On-prem networks and infrastructures are being replaced by cloud solutions that are completely based on web technologies. In terms of security, the move to the cloud translates to the growing importance of web vulnerabilities. Security issues that were once limited to, say, your marketing websites may now affect your business-critical systems and data.
Ransomware creators are also keeping up with the times. They know that the old method of getting a malicious encryptor to crawl through a local network and infect physical desktops and servers might not work anymore. As more and more potential victims use their web browsers as thin clients to access data stored in the cloud, cybercriminals are shifting towards exploiting web/cloud vulnerabilities to ensure their ransomware can still get at your data.
“Most organizations either already use the cloud or are moving to it, making local network security all but obsolete. Focusing on network security instead of web security in this day and age will leave you with gaping holes for attackers to exploit.”
Reason #4: Ransomware victims do not report their attack details
Finding reliable ways to defend your business against ransomware can be especially difficult because organizations that have fallen victim to a ransomware attack usually don’t share any details.
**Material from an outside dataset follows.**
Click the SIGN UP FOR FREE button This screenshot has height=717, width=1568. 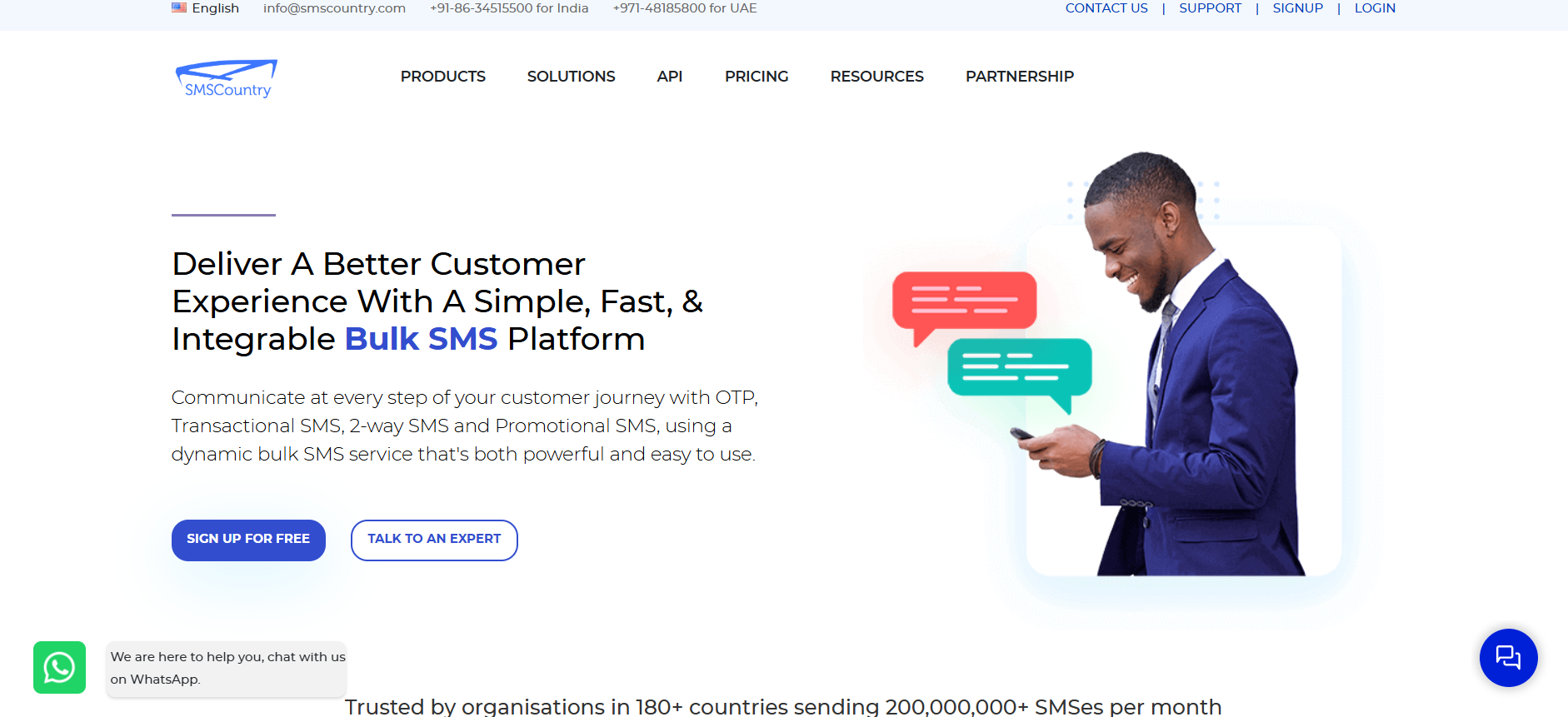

In most cases, they merely issue a public statement that they have experienced a ransomware attack (or even simply a cyberattack) – and nothing more.
Let’s clearly say that such behavior is understandable for many reasons. First of all, an organization might not be able to find and fix a specific security weakness immediately following an attack. Secondly, sharing attack vector details may be deemed to expose the organization to additional attacks. And finally, many organizations believe that admitting to their security mistakes will hurt their reputation.
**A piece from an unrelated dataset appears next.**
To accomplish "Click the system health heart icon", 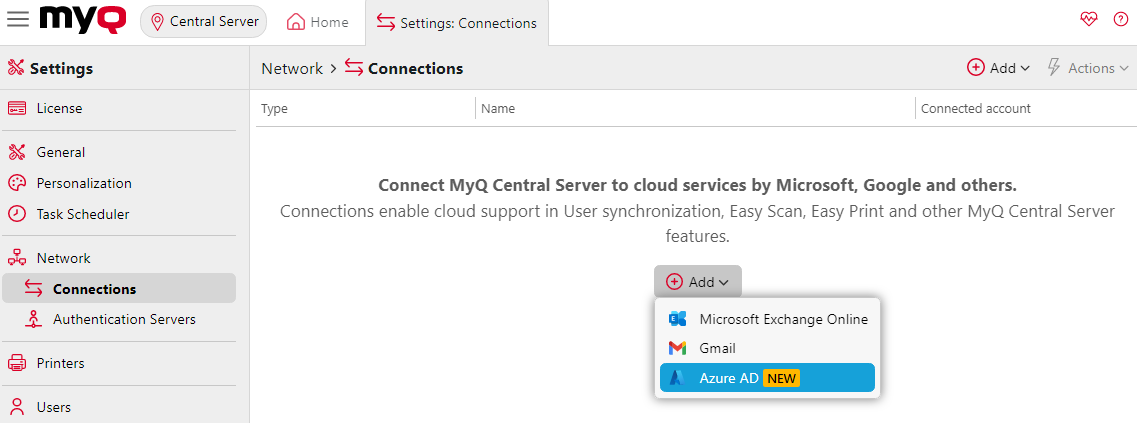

But justified or not, such practices ultimately slow down the development of efficient protection methods and have an overall negative impact on IT security worldwide. It’s a bit like a country being hit by a deadly virus but not sharing any details about it for political reasons.
“By refusing to share the details of attack vectors used to successfully deliver ransomware, many organizations are making it more difficult for the entire global community to avoid ransomware.”
Reason #5: Media reports focus on incidents, not solutions
What makes the information gap even worse is that even in rare cases where attack details are known, the media generally choose to omit such technical information (and this is true not only for ransomware). Instead, the media focus entirely on more popular aspects of the story, such as the business impact of a ransomware attack. For example, to find out that the Capital One data breach from 2019 was caused by a server-side request forgery (SSRF), you would have to dig very deep in search engines, as most media sources did not include this crucial piece of information.
With widespread media and business behaviors that do nothing to make ransomware less of a problem for companies everywhere, it is refreshing to see major enterprises that follow the best possible incident disclosure practices. Cloudflare is one example of a company that regularly discloses its security incidents with an impressive level of detail, as with their major outage in 2019 caused by human error when setting up a web application firewall (WAF). If ransomware victims followed similar practices more often, we would all be better off.
“We strongly recommend that the media should share all known details of ransomware attacks. The more the global community knows about the first steps of any ransomware attack, the more chance we will all have to protect ourselves against similar attacks in the future.”